The aim of the project is to optimize the structure of compounds aiming to enhance activity and lower toxicity vs S. aureus.
During the project, R & D activities will be carried out, for the implementation of which an investment of 484,174.30 EUR is required.
During the project 6 R&D activities will be implemented:
1) Metabolic tests of S. aureus with tandem mass spectrometry (QTOF)
2) In silico optimization of the library with new more potent structures
3) Synthesis of in silico optimized library
4) Antibacterial activity tests against S. aureus
5) In vitro studies on bio accumulation and toxicity-related activity
6) In vivo bio sensitivity and toxicological activity evaluation
The project is divided into two stages:
1) Research activities. In this stage metabolic profiling of treated and untreated S. aureus with most potent compounds will be performed. By profiling we aim to detect changes in the metabolic activity which will be measured by the QTOF spectrometer. The change in metabolic profiling will help to detect which metabolites are in excess leading to indirect identification of potential extracellular target (or target groups). The further in silico modeling will help to optimize current most active compounds by structural chemical space exploration (changing groups or rings), physicochemical (LogP, LogD, pKa, lipophilic/hydrophilic profiles), metabolic stability (introduction in the structure metabolic stable groups like fluorine, trifluoromethyl, deuterium, etc.) of the compounds derived from the scientific literature. The in silico studies will be performed with computational program packages. The synthesis of in silico optimized members will be performed by using the parallel synthesis concept. By applying such concept, a multiple structure library will be synthesized. Furthermore, by transforming the functional groups it is possible to achieve the functional diversity. The synthesis of the optimized library will be performed by using classical or specific (microwave, ultrasound) organic synthetic strategies. Finally, research activities will be accomplished by performing antibacterials evaluation of synthetic compounds. MIC, MBC and biofilm activities will be measured.
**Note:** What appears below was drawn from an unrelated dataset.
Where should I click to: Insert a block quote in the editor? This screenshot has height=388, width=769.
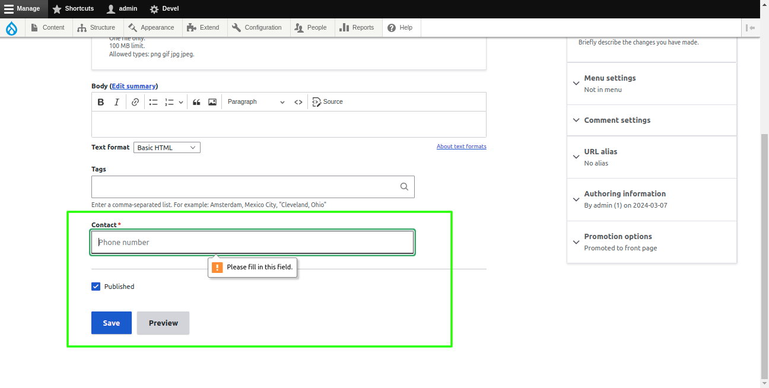(x=196, y=101)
2) Development. In this stage bio profiling activities will be performed. Mainly the human skin 3D infection model in order to evaluate effect of new antibacterials. Those experiments also will evaluate the bioavailability proliferation, metabolic activity, mitochondrial functionality, free radical production, and toxicity. In order to evaluate the safety of new synthetic compounds in vivo LD50 toxicity of most potent derivatives will be performed. The mouse will be injected or fed with an excess of new most potent compounds above therapeutic dose to evaluate toxic affect and effect to organ or organ systems. Furthermore, histological preparations will be evaluated in order to determine the biological effect of toxic doses of most potent compounds.